The role of cytoreductive surgery with hyperthermic intraperitoneal chemotherapy (CRS/HIPEC) procedures in the management of patients with gastrointestinal stromal tumor (GIST)-induced sarcomatosis that is refractory to tyrosine kinase inhibitors (TKI) is not well defined. A retrospective analysis of a prospective database of 1070 CRS/HIPEC procedures was performed. Demographics, Eastern Cooperative Oncology Group performance status, resection status, morbidity, mortality, perioperative use of targeted therapies, and overall survival were analyzed. Since 1992, 18 CRS/ HIPEC procedures were performed for peritoneal dissemination of GIST. Fifty per cent of these cases were performed before the introduction of TKIs. R0/1 resection was achieved in 72 per cent, whereas 63 per cent of patients were treated with neoadjuvant and/or adjuvant targeted therapy. Thirty-day morbidity and mortality were 33.3 and 5.6 per cent, respectively. Median overall survival after CRS/HIPEC was 3.33 years with 3-year survival of 56 per cent. Median survival in those who did not receive targeted therapy was 1.04 versus 7.9 years for those treated with TKI and cytoreduction.
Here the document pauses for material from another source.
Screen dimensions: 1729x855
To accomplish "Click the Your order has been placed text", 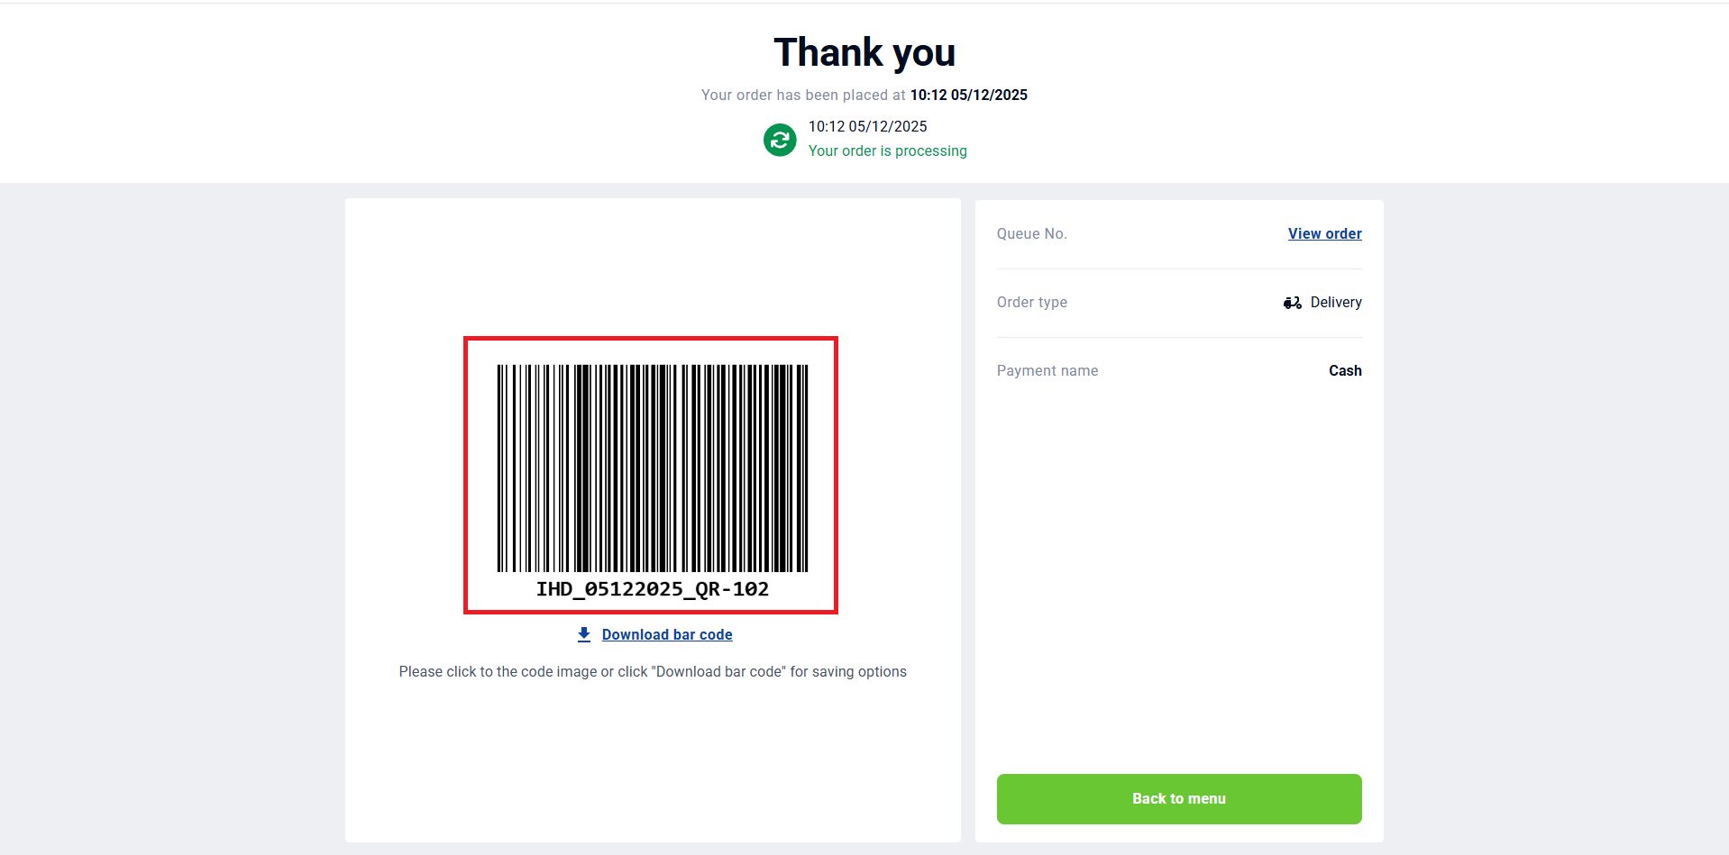I will 802,95.
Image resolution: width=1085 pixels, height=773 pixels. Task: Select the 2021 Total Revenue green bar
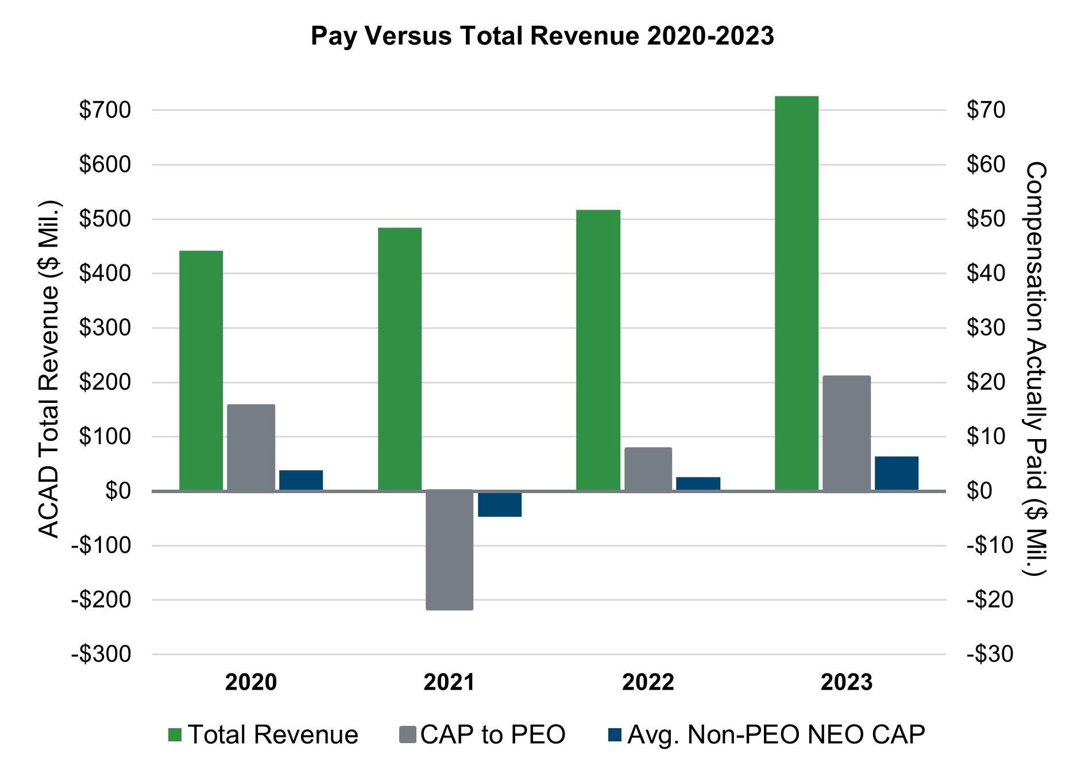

Median postsurgical survival for those treated preoperatively with progression on TKI treatment was 1.35 years versus not reached in those on TKI therapy without progression. Primary therapy for patients with disseminated GIST should be TKI therapy. However, in patients with sarcomatosis from GIST, cytoreduction should be considered before developing TKI resistance. Progression on TKI is associated with poor outcomes even after complete cytoreduction.